> _Excerto selecionado_
---

João Miguel
Tavares
OPINIÃO
O despedimento de Ventura e o apoio aos media
Qual foi o critério para a atribuição daqueles valores?
Onde está a fórmula mágica? Como se explica que a Global, com 538 funcionários
em layoff, seja premiada com um milhão de euros?
João Miguel
Tavares
20 de Maio de
2020, 22:20
André Ventura foi
despedido, embora do sítio errado: saiu do Correio da Manhã e da CMTV,
continuando com lugar assegurado no Parlamento, e por muitos anos, a acreditar
nas sondagens. Octávio Ribeiro, director-geral da Cofina, justificou a sua
dispensa com o facto de o deputado do Chega ter ultrapassado “algumas linhas
vermelhas” nos últimos tempos. Não explicou que linhas foram essas, e para o
caso também não interessa, porque este texto não é sobre André Ventura.
Este texto é
sobre uma coincidência que rapidamente se transformou numa teoria da
conspiração. O despedimento de André Ventura foi conhecido precisamente no dia
em que o governo publicou a lista de apoio aos media, com uma distribuição de
11,25 milhões de euros pelas principais empresas de comunicação social. À
Cofina coube perto de 1,7 milhões. A teoria da conspiração é daquelas de unir
pelos pontinhos: os milhões foram uma prenda do governo à Cofina em troca da
cabeça mediática de Ventura.

---

> _Listagem de dados_
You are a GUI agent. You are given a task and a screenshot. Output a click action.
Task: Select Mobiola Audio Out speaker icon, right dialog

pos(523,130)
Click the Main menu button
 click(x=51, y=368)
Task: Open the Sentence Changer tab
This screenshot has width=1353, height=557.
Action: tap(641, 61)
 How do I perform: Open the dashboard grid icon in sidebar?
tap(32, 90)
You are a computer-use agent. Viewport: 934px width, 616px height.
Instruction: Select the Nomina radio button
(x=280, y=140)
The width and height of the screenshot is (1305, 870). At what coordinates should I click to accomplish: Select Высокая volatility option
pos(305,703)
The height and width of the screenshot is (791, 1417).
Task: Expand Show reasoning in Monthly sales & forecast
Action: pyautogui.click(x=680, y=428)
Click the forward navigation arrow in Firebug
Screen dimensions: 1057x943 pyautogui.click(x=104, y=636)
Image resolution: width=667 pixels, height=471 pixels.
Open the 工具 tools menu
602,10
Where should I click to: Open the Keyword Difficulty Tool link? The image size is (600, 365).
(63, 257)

---

> _O que fazer_
(1) Transcreva o trecho da crónica sobre o despedimento de Ventura que começa nas palavras "Este texto é" e termina depois de "mediática de Ventura.".
(2) Prossiga a crónica sobre o despedimento de Ventura a partir da última frase apresentada.

> _As suas respostas_
(1)
Este texto é
sobre uma coincidência que rapidamente se transformou numa teoria da
conspiração. O despedimento de André Ventura foi conhecido precisamente no dia
em que o governo publicou a lista de apoio aos media, com uma distribuição de
11,25 milhões de euros pelas principais empresas de comunicação social. À
Cofina coube perto de 1,7 milhões. A teoria da conspiração é daquelas de unir
pelos pontinhos: os milhões foram uma prenda do governo à Cofina em troca da
cabeça mediática de Ventura.

(2)
Pergunta: é uma
boa teoria? Resposta: não, é péssima. Essa seria a forma mais canhestra de correr
com André Ventura do Correio da Manhã, e só com uma leitura muito primária dos
equilíbrios políticos é que alguém pode achar que o Chega prejudica o Partido
Socialista ao ponto de valer a pena envolver-se numa jogada de roleta russa por
causa da cabeça do André. O Chega é muito mais prejudicial à direita e a partes
da extrema-esquerda, e os inimigos dos teus inimigos teus amigos são. Seria um
absurdo António Costa querer impedir Ventura de comentar foras de jogo na CMTV.
José Manuel Fernandes explicou a estratégia socialista no Observador:
“Enfraquecer os partidos da direita moderada, criar uma espécie de ‘cordão
sanitário’ que torne o Chega infrequentável, e assim afastar a direita por
longos anos de qualquer veleidade de recuperar uma maioria que lhe permita
voltar a governar.”
É exactamente
isso, e é por ser isso que a coincidência do dia do despedimento de Ventura com
o dia do apoio à Cofina é argumento muito fraco como teoria da conspiração.
Contudo, é argumento bastante forte como justificativo das razões por que não
deve o Estado subsidiar órgãos de comunicação social, e por que não devem os
órgãos de comunicação social aceitar subsídios do Estado. Bem pode o governo
pregar que se tratou apenas de um adiantamento de contratos de publicidade
institucional; e bem podem os meios de comunicação garantir a sua imunidade às
pressões governamentais – pouco importa. Aquilo que a comunicação social perde
em danos reputacionais por apoios deste tipo é muito mais do que aquilo que ela
ganha em contratos de publicidade que o Estado, provavelmente, acabaria por
assinar, mas sem este arzinho de mão estendida.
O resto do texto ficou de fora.